> [Instructions for the task]: With all images omitted, write out the records word for word.

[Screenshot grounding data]
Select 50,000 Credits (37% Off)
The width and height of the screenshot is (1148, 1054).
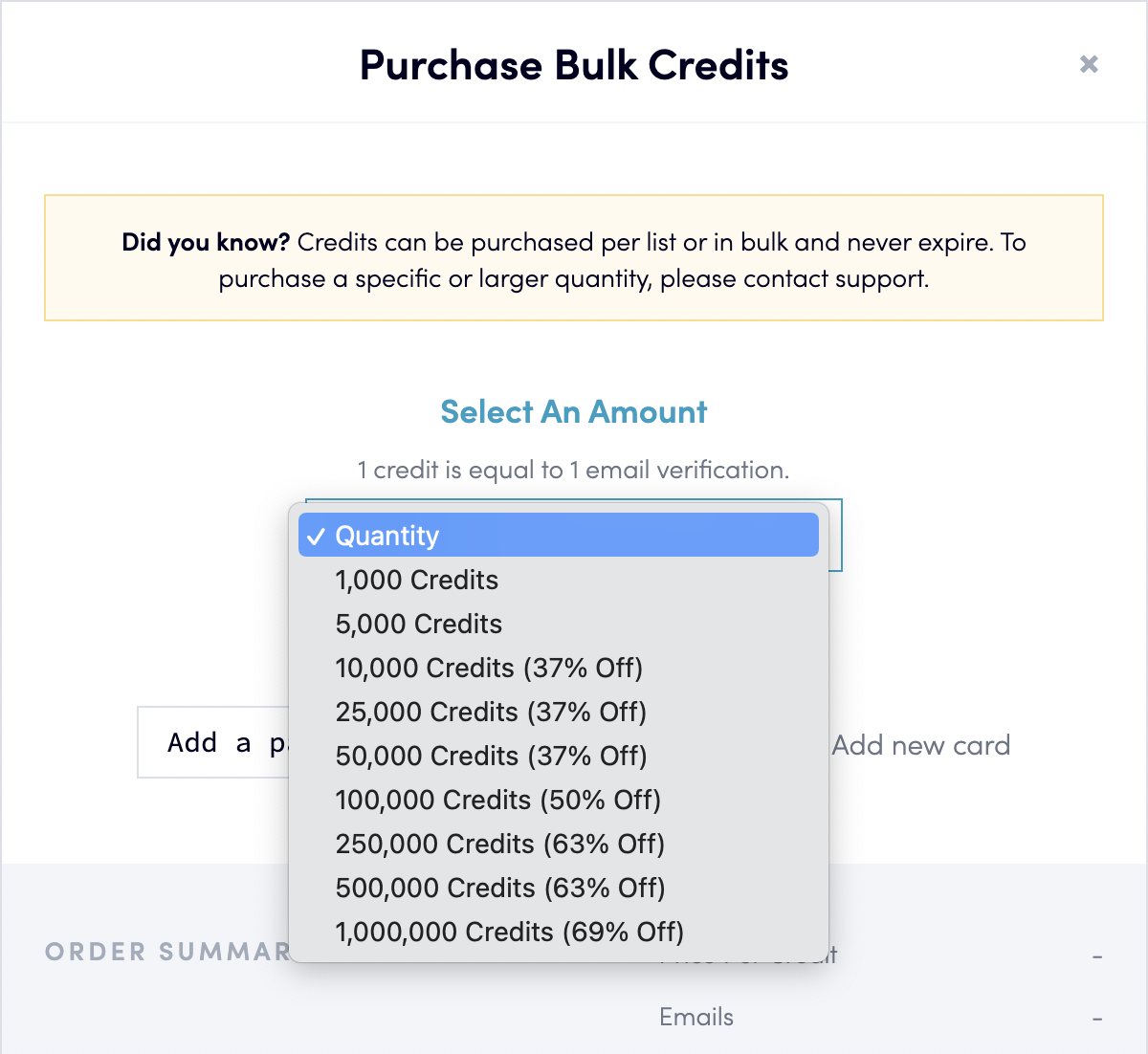[559, 756]
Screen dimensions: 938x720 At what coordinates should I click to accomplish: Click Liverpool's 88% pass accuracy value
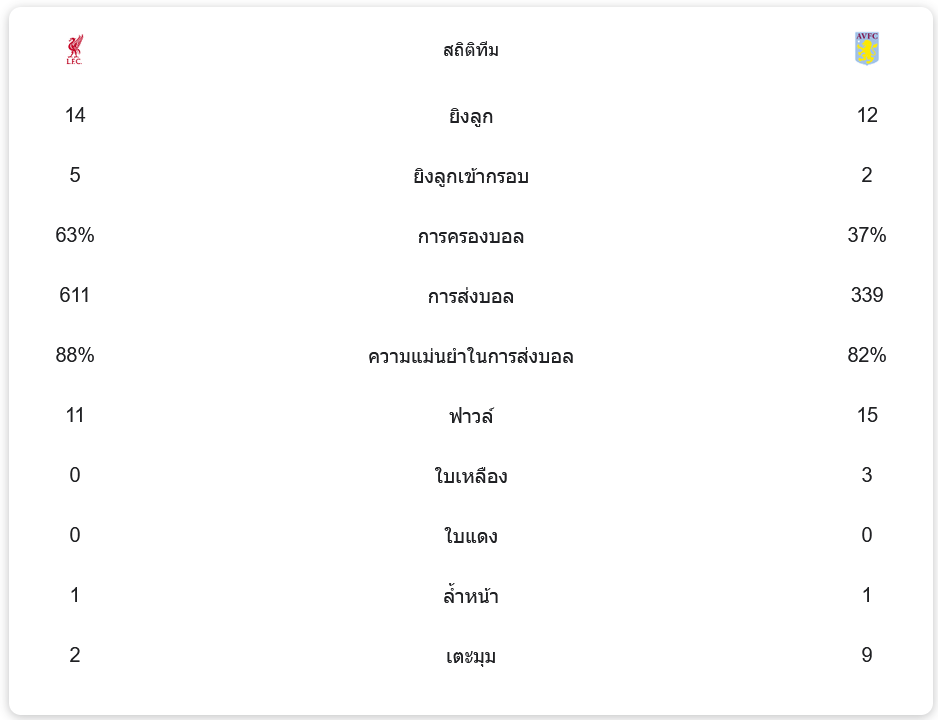75,356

> [Response area]:
Select 50,000 Credits (37% Off)
The width and height of the screenshot is (1148, 1054).
[559, 756]
Screen dimensions: 938x720 At what coordinates should I click to accomplish: Click Liverpool's 88% pass accuracy value
75,356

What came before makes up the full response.